Cuando llegue a los 450.000 kms, el día –rotación de la tierra sobre sí misma- considerablemente alargado, se equiparará al mes –tiempo de la Luna nueva a la otra-, equivaliendo ambos a 47 días solares de hoy. Cuando el día llegue a superar el valor del mes, el fenómeno de las mareas habrá empezado a invertirse, pasando ahora de freno a acelerador. Todo esto se traducirá en una terrible agitación marítima y en cierta era glacial. Mas el alejamiento de la Luna cesará de pronto, al invertirse el sistema de fuerzas. De regreso al satélite, le veremos aproximarse como una terrible amenaza. Pero el choque no llegará a cumplirse. Por la gravitación, la Tierra saldrá al paso para actuar como un terrible fulminante. La explosión dejara la materia lunar girando, desintegrada, en torno nuestro, como unos anillos de Saturno.

¿Punto de partida para estos hechos? 5.280 millones de años. Contando con que esto no son sino hipótesis de fundamento relativo.

El Sol, como una granada

Decíamos que existen reservas en el Sol para unos 5.000 millones de años. La muerte de nuestro rey entonces tendrá estas características. Con el fallo de los depósitos sobrevendrá un fenómeno de contracción. Paradójicamente, esto se traducirá en una era glacial terrestre. Debido a la intensa evaporización de los mares, nos envolverá un éter de nubes espesas. Después esta atmósfera húmeda escapará a la rotación, perdiéndose en el espacio. Entonces, sin la atmósfera, sí que un Sol terriblemente ardiente caerá hasta provocar la ebullición de los metales. Entre tanto, la estrella, reducida en su volumen acelerará su fuerza de rotación. Habrá un momento en que debe llegar a superar la gravitación. Es entonces cuando habrá sonado su hora. Abierto como una granada, la sustancia incandescente se dispersará por el espacio, absorbiendo todos los planetas del sistema, para quedar lentamente en el ámbito interestelar de la galaxia como en su época de pre-estrella.

Tiro al blanco

Hace cincuenta y dos años se produjo en Rusia una terrible conmoción; física, claro, que la otra social (que aún nos tiene en vilo) vendría más tarde. La confusión se aclaró después de conocer la caída de un aerolito en el norte de Siberia. El meteoro dejó un cráter de 8 kilómetros de diámetro. De haberlo hecho con un retraso de cinco horas, la ciudad de San Petersburgo hubiera quedado aplastada como una hormiga.

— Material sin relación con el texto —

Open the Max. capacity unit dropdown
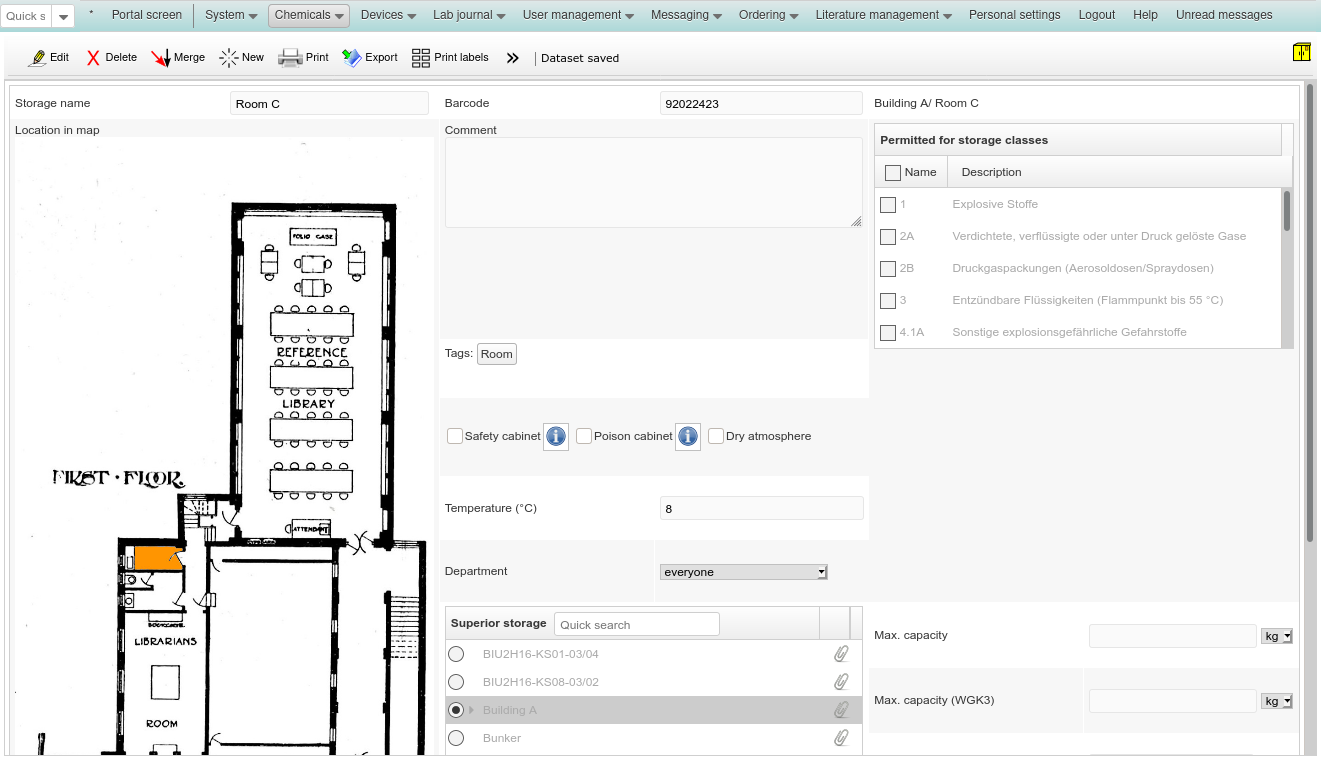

Hasta 50.000 meteoros procedentes de alguna explosión planetaria danzan alrededor de nuestro globo. Los hay como Ceres, de 770 kms de diámetro. Un encontronazo podría sernos nefasto. A más del impacto, desordenaría los movimientos del planeta. Para la tranquilidad, cabe decir que el choque en sus probabilidades, entra en la órbita de lo infinitesimal. Aun así, en su momento, jugarían ciertos fenómenos amortiguadores.

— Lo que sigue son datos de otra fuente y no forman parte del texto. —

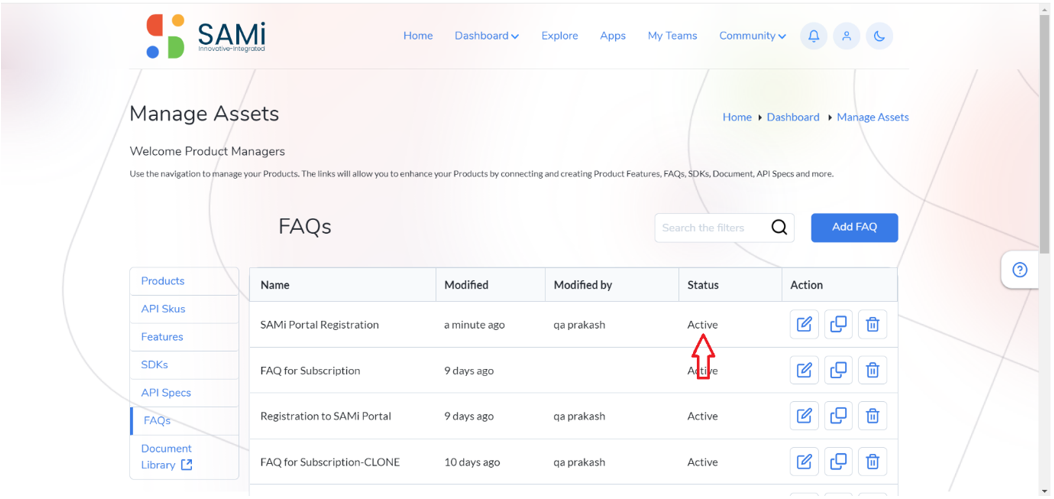Viewport: 1054px width, 499px height.
Task: Expand the Dashboard dropdown menu
Action: point(487,36)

“Los Cielos y la Tierra pasarán”

Englobando todas estas teorías, una cosa parece cierta: tanto nosotros como nuestros sucesores podemos gozar de cierta seguridad. Aún los viajes espaciales entran a participar como una posibilidad de traslado.

El pensamiento religioso no está por un declive normal del Universo. El momento grave, la hora crucial de nuestro juicio, parece ser que abocará inesperadamente, como una enérgica intervención sobrenatural. No obstante, los textos sagrados no pueden ser utilizados literal y matemáticamente como el virus de una probeta. También aquí cabe un sentido sobrenatural. Mas la verdad es que las palabras de Cristo y de los Profetas están en el aire como una terrible amenaza. La antología es bien completa:

“No solamente se producirá la ruina de la tierra, sino el Universo entero. Todo el ejército de los cielos será reducido a polvo…” (Isaías).

“El Sol se oscurecerá, y la Luna no dará su luz, y las estrellas caerán del firmamento, y las columnas del cielo se conmoverán” (Mateo).

“En el día del Señor pasarán con estrépito los cielos, y los elementos, abrasados, se disolverán, y así mismo la Tierra, con las obras que hay en ella” (San Pedro)

De Cristo son estas palabras: “El cielo y la Tierra pasarán, pero mis palabras no pasarán”. Si ellas pueden ser manejadas como una amenaza, también cabe izarlas como un faro de misericordia. Porque las frases suyas que no pasan son también las que nos prometen una bienaventuranza. Con catástrofes o no, lo importante es tener siempre el corazón en vela. El que en la hora final esté limpio, éste sí que podrá decir que no muere.